SELECTED TEXT
*** Block opens ***
In California, a worker can seek treatment for a work-related illness or injury that’s expected to be covered under the employer’s workers’ compensation policy. To be paid for services performed for claims that aren’t yet finalized, the healthcare provider can file a lien (a claim for payment) against the employee’s workers’ compensation benefits claim. Unfortunately, many such liens are filed by providers that have committed fraud under workers’ compensation or other programs.
In August 2015, the Division of Industrial Relations (DIR) announced that fully 17% of all liens filed between 2011 and 2015 against injured employees’ claims for workers’ compensation benefits—that’s $600 million worth of liens—were filed by parties already convicted or under indictment for fraud under the workers’ compensation system, Medi-Cal, or Medicare.
*** Block closes ***
INFORMATION
*** Block opens ***
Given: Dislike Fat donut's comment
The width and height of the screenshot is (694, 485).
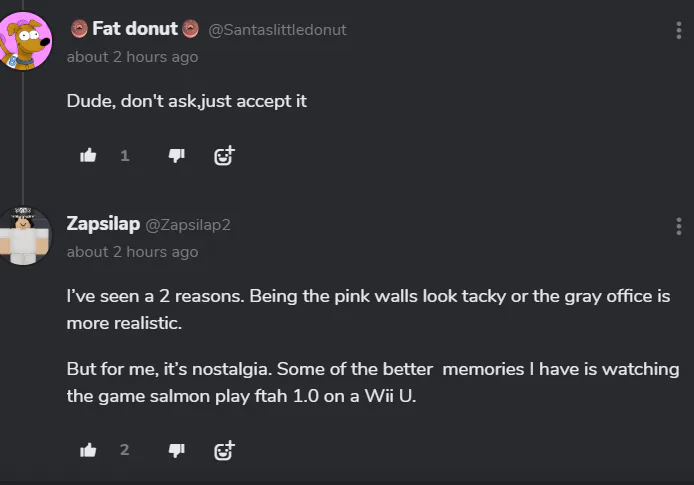Looking at the screenshot, I should tap(176, 155).
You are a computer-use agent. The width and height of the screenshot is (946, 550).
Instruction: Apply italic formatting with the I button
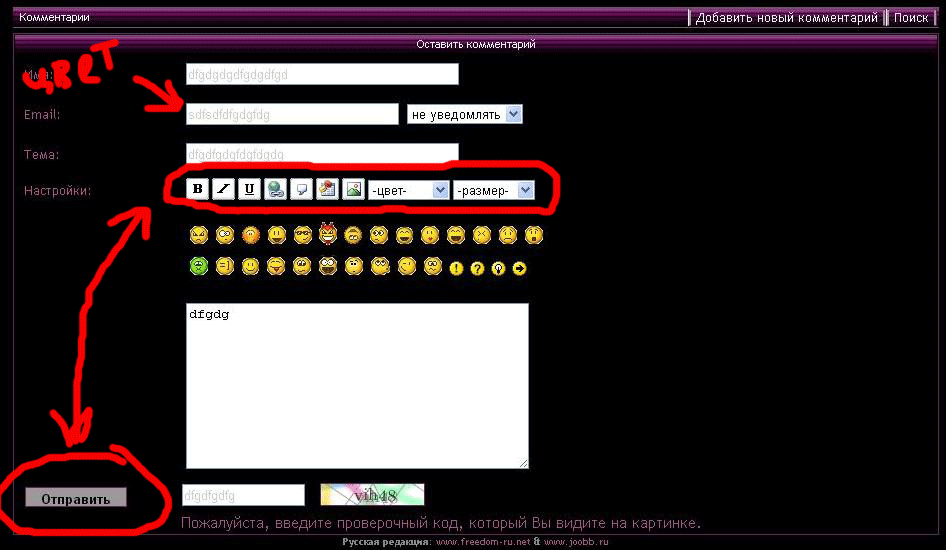pyautogui.click(x=223, y=189)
*** Block closes ***
LIST OF TASKS
a - Revise the passage on workers' compensation liens, starting with "In California, a" and going on through "Medi-Cal, or Medicare.", so that "healthcare provider" reads "medical provider".
b - According to the passage on workers' compensation liens, what share of liens filed between 2011 and 2015 came from parties already convicted or under indictment for fraud?

EXERCISE ANSWERS
a -
In California, a worker can seek treatment for a work-related illness or injury that’s expected to be covered under the employer’s workers’ compensation policy. To be paid for services performed for claims that aren’t yet finalized, the medical provider can file a lien (a claim for payment) against the employee’s workers’ compensation benefits claim. Unfortunately, many such liens are filed by providers that have committed fraud under workers’ compensation or other programs.
In August 2015, the Division of Industrial Relations (DIR) announced that fully 17% of all liens filed between 2011 and 2015 against injured employees’ claims for workers’ compensation benefits—that’s $600 million worth of liens—were filed by parties already convicted or under indictment for fraud under the workers’ compensation system, Medi-Cal, or Medicare.

b - 17% of all liens filed between 2011 and 2015 came from such parties.